◆ Tasks for this exercise ◆
1) Retype the part of the panna cotta post starting with "When I was a" and going on through "(never wafer!) cone.".
2) List the components of the s'mores described in the panna cotta post.
3) Write what comes next in the panna cotta post about summer sweets, picking up after its last sentence.

◆ Document passage ◆
((

Panna cotta alle fragole
My Summer sweet tooth and I have a long and (sugared) history, one that can be divided in to various chapters, if you will. Ehem:
As a little gal — 6 or 7 years old or so, a future foodie— my favorite season was characterized by all-American s’mores, that over-the-top, summer-time confection comprised of two crunchy Graham crackers filled with a square of softly melting Hershey’s milk chocolate and a toasted marshmallow, gooey on the inside and blistered on the outside. In hindsight, it was one of the first “recipes” that I learned to prepare.
When I was a little older — a uniformed fourth grader at Our Lady of Mercy in East Greenwich, Rhode Island — there was nothing quite like escaping the hot, stuffy classroom and heading to Hilltop Creamery after a long day at school. More ice cream stand than shop, Hilltop served (or rather serves — the place is eternal) everything from hot fudge sundaes to oreo milkshakes. My order was nearly always the same: vanilla soft serve with toasted coconut topping on a sugar, (never wafer!) cone.
Fast forward: on my 17th birthday, I got a — drumroll! — ice cream maker, which made my (newly) discovered hobby of cooking and baking even more exciting. I began experimenting with making not only my own ice cream but also gelato (a treat I had sampled during my first trip to Italy a few years before). My repertoire grew to include everything from simple chocolate gelato to flashier brownie-cookie dough ice cream, and the summer of 2006 will always be remembered by my (lucky) family as the Summer of the Ice Cream Maker.

))

◆ Stored data ◆
((

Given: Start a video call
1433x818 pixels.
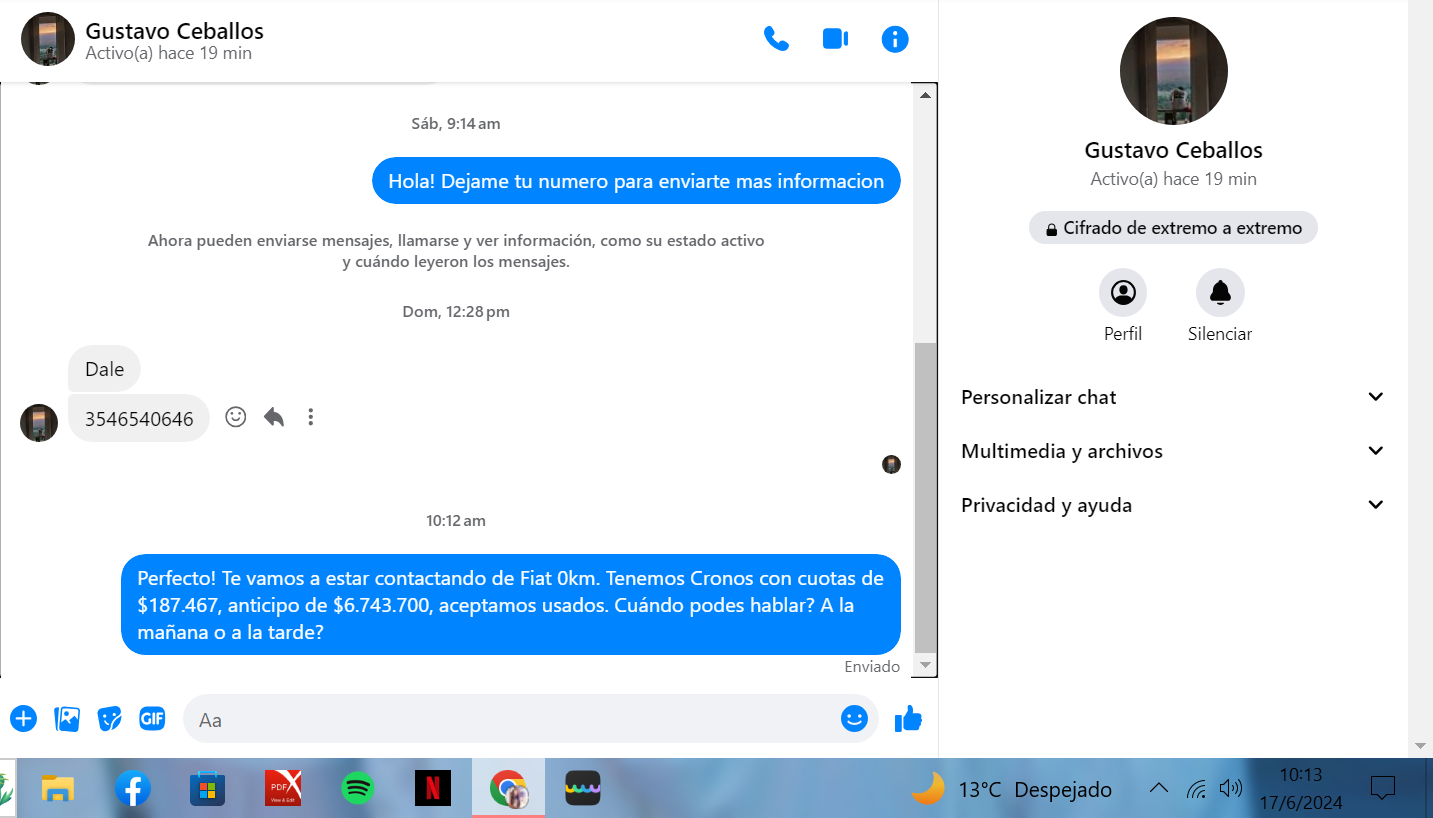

))

◆ Answers to the tasks ◆
1)
When I was a little older — a uniformed fourth grader at Our Lady of Mercy in East Greenwich, Rhode Island — there was nothing quite like escaping the hot, stuffy classroom and heading to Hilltop Creamery after a long day at school. More ice cream stand than shop, Hilltop served (or rather serves — the place is eternal) everything from hot fudge sundaes to oreo milkshakes. My order was nearly always the same: vanilla soft serve with toasted coconut topping on a sugar, (never wafer!) cone.

2)
two crunchy Graham crackers
a square of softly melting Hershey's milk chocolate
a toasted marshmallow

3)
When I moved to Italy some years later, I discovered granita at a gelateria not far from my apartment. A tall plastic cup full of what seemed to be a mountain of strawberry ice (somewhere in between a sorbet and a slushie) topped off with a generous dollop of whipped cream caught my eye one day as it was handed over to a fellow customer. It was love at first sight — the granita, not the customer — and my new go-to when I was craving something sweet on a sweltering day. Indeed: I can’t wait to eat this Sicilian treat when I head to Palermo next month (!!!)
Italy goes crazy for watermelon in the summer, and it wasn’t long before I caught on, too. In Rome you can find stands on the street selling whole watermelons, watermelon by the slice, and individual cups of watermelon for only a few euros, and I can’t get enough. Long story short, I truly believe watermelon — anguria in Italian, or cocomero, as it’s known in the capital — is the most perfect of all summer foods, light and refreshing yet still filling, a sweet exclamation point in an infernally hot day.
And now, you might be wondering? What does the sweet tooth of a 30-something year old food blogger crave when the temperatures rise and turning on the oven is out of the question?!
The answer: panna cotta, a classic Italian dolce that requires minimal effort and zero use of the oven, and when enjoyed straight out of the fridge, is cold, refreshing, and, a joy to eat. So: a good panna cotta is softly wobbly, perfectly smooth, and just sweet enough, miles away from the gummy, cloying, perplexingly jiggly ones you might find in a restaurant (it’s unfortunately common here even in Italy). This season I’ve experimented with a divine pistachio panna cotta, an unabashedly chocolate-y one, and today’s classic vanilla panna cotta with strawberries — think of this as strawberries and cream, revisited — which is truly the pinnacle of panna cotta perfection, if I don’t say so myself.
And asking for a friend here, but: this has fruit in it, which technically means it would be okay for breakfast, right guys?!
A couple of notes: When serving your panna cotta, you can either unmold them or just leave them in their serving dish. If you want to unmold them, run the serving dish under hot water very briefly and then flip them on to a plate. Feel free to substitute pitted cherries for the strawberries in the sauce if you’d want.
Looking for other panna cotta recipes or other no-bake desserts? Click here.
Looking for other summer desserts? Click here.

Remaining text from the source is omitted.